### DIRECTIONS FOR THIS TASK:
Output every line of the data exactly as it appears.

[[ INPUT DATA open ]]

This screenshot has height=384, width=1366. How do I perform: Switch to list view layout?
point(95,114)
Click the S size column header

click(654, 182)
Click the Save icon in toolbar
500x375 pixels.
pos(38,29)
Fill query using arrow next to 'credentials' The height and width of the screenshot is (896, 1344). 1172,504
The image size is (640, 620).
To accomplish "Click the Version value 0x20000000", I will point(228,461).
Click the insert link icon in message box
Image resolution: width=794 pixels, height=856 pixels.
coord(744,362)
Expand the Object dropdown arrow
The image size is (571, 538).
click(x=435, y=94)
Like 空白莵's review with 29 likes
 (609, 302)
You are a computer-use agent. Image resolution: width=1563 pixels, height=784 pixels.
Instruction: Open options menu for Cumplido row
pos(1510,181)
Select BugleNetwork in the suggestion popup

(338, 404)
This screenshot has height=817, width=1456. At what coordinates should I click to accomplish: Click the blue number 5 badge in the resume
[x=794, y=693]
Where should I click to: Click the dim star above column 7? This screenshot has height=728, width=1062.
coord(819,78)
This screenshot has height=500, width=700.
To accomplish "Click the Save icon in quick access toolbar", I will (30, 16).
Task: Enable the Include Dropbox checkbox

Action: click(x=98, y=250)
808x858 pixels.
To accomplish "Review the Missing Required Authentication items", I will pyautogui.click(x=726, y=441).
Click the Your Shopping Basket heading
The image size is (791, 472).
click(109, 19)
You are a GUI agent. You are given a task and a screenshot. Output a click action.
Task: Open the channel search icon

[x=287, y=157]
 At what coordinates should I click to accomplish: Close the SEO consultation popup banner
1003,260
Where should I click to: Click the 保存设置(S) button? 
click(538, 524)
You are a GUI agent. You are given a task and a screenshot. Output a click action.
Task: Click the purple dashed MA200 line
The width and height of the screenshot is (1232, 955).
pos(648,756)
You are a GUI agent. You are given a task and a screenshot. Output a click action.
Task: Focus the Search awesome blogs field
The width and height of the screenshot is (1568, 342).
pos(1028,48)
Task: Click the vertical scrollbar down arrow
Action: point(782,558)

[[ INPUT DATA closed ]]

### TASK RESULT:
This screenshot has height=384, width=1366. How do I perform: Switch to list view layout?
point(95,114)
Click the S size column header

click(654, 182)
Click the Save icon in toolbar
500x375 pixels.
pos(38,29)
Fill query using arrow next to 'credentials' The height and width of the screenshot is (896, 1344). 1172,504
The image size is (640, 620).
To accomplish "Click the Version value 0x20000000", I will point(228,461).
Click the insert link icon in message box
Image resolution: width=794 pixels, height=856 pixels.
coord(744,362)
Expand the Object dropdown arrow
The image size is (571, 538).
click(x=435, y=94)
Like 空白莵's review with 29 likes
 (609, 302)
You are a computer-use agent. Image resolution: width=1563 pixels, height=784 pixels.
Instruction: Open options menu for Cumplido row
pos(1510,181)
Select BugleNetwork in the suggestion popup

(338, 404)
This screenshot has height=817, width=1456. At what coordinates should I click to accomplish: Click the blue number 5 badge in the resume
[x=794, y=693]
Where should I click to: Click the dim star above column 7? This screenshot has height=728, width=1062.
coord(819,78)
This screenshot has height=500, width=700.
To accomplish "Click the Save icon in quick access toolbar", I will (30, 16).
Task: Enable the Include Dropbox checkbox

Action: click(x=98, y=250)
808x858 pixels.
To accomplish "Review the Missing Required Authentication items", I will pyautogui.click(x=726, y=441).
Click the Your Shopping Basket heading
The image size is (791, 472).
click(109, 19)
You are a GUI agent. You are given a task and a screenshot. Output a click action.
Task: Open the channel search icon

[x=287, y=157]
 At what coordinates should I click to accomplish: Close the SEO consultation popup banner
1003,260
Where should I click to: Click the 保存设置(S) button? 
click(538, 524)
You are a GUI agent. You are given a task and a screenshot. Output a click action.
Task: Click the purple dashed MA200 line
The width and height of the screenshot is (1232, 955).
pos(648,756)
You are a GUI agent. You are given a task and a screenshot. Output a click action.
Task: Focus the Search awesome blogs field
The width and height of the screenshot is (1568, 342).
pos(1028,48)
Task: Click the vertical scrollbar down arrow
Action: point(782,558)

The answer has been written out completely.